*The exercise*
Format each non-blank line of the rows below as one string in a JSON list, covering all rows and omitting blank lines.

*Input*
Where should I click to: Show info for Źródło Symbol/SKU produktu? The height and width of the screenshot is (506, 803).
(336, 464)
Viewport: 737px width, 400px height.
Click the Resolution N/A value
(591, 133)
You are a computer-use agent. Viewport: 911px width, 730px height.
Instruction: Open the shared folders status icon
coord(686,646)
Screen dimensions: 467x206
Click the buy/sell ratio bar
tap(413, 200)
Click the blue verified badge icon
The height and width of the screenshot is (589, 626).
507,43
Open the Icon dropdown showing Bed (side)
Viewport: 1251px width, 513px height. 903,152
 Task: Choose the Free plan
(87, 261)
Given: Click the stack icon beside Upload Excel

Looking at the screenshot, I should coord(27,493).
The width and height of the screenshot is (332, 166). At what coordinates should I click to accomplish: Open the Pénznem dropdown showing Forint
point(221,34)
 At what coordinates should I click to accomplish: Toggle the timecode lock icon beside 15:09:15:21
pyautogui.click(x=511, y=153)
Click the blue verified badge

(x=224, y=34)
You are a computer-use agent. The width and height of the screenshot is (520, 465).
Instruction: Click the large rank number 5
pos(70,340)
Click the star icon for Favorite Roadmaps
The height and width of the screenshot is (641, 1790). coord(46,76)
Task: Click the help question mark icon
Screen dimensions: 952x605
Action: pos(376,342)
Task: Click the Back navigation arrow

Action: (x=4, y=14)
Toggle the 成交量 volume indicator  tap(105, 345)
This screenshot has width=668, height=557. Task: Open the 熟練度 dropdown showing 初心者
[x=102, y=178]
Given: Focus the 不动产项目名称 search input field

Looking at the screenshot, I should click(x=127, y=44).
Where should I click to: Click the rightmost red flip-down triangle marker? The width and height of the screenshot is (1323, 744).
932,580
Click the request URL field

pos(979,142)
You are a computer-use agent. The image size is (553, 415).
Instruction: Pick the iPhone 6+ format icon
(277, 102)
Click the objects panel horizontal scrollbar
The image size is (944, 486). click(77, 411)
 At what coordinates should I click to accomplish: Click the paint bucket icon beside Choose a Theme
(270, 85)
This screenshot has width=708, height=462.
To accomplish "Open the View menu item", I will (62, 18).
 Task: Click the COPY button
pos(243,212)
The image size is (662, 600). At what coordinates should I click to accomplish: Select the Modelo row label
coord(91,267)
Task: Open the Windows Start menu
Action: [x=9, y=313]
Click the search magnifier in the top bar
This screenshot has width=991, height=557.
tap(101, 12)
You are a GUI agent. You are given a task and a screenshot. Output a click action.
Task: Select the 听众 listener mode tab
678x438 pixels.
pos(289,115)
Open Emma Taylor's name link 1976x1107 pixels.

*Response to this task*
[
  "Where should I click to: Show info for Źródło Symbol/SKU produktu? The height and width of the screenshot is (506, 803).",
  "(336, 464)",
  "Viewport: 737px width, 400px height.",
  "Click the Resolution N/A value",
  "(591, 133)",
  "You are a computer-use agent. Viewport: 911px width, 730px height.",
  "Instruction: Open the shared folders status icon",
  "coord(686,646)",
  "Screen dimensions: 467x206",
  "Click the buy/sell ratio bar",
  "tap(413, 200)",
  "Click the blue verified badge icon",
  "The height and width of the screenshot is (589, 626).",
  "507,43",
  "Open the Icon dropdown showing Bed (side)",
  "Viewport: 1251px width, 513px height. 903,152",
  " Task: Choose the Free plan",
  "(87, 261)",
  "Given: Click the stack icon beside Upload Excel",
  "Looking at the screenshot, I should coord(27,493).",
  "The width and height of the screenshot is (332, 166). At what coordinates should I click to accomplish: Open the Pénznem dropdown showing Forint",
  "point(221,34)",
  " At what coordinates should I click to accomplish: Toggle the timecode lock icon beside 15:09:15:21",
  "pyautogui.click(x=511, y=153)",
  "Click the blue verified badge",
  "(x=224, y=34)",
  "You are a computer-use agent. The width and height of the screenshot is (520, 465).",
  "Instruction: Click the large rank number 5",
  "pos(70,340)",
  "Click the star icon for Favorite Roadmaps",
  "The height and width of the screenshot is (641, 1790). coord(46,76)",
  "Task: Click the help question mark icon",
  "Screen dimensions: 952x605",
  "Action: pos(376,342)",
  "Task: Click the Back navigation arrow",
  "Action: (x=4, y=14)",
  "Toggle the 成交量 volume indicator  tap(105, 345)",
  "This screenshot has width=668, height=557. Task: Open the 熟練度 dropdown showing 初心者",
  "[x=102, y=178]",
  "Given: Focus the 不动产项目名称 search input field",
  "Looking at the screenshot, I should click(x=127, y=44).",
  "Where should I click to: Click the rightmost red flip-down triangle marker? The width and height of the screenshot is (1323, 744).",
  "932,580",
  "Click the request URL field",
  "pos(979,142)",
  "You are a computer-use agent. The image size is (553, 415).",
  "Instruction: Pick the iPhone 6+ format icon",
  "(277, 102)",
  "Click the objects panel horizontal scrollbar",
  "The image size is (944, 486). click(77, 411)",
  " At what coordinates should I click to accomplish: Click the paint bucket icon beside Choose a Theme",
  "(270, 85)",
  "This screenshot has width=708, height=462.",
  "To accomplish \"Open the View menu item\", I will (62, 18).",
  " Task: Click the COPY button",
  "pos(243,212)",
  "The image size is (662, 600). At what coordinates should I click to accomplish: Select the Modelo row label",
  "coord(91,267)",
  "Task: Open the Windows Start menu",
  "Action: [x=9, y=313]",
  "Click the search magnifier in the top bar",
  "This screenshot has width=991, height=557.",
  "tap(101, 12)",
  "You are a GUI agent. You are given a task and a screenshot. Output a click action.",
  "Task: Select the 听众 listener mode tab",
  "678x438 pixels.",
  "pos(289,115)",
  "Open Emma Taylor's name link 1976x1107 pixels."
]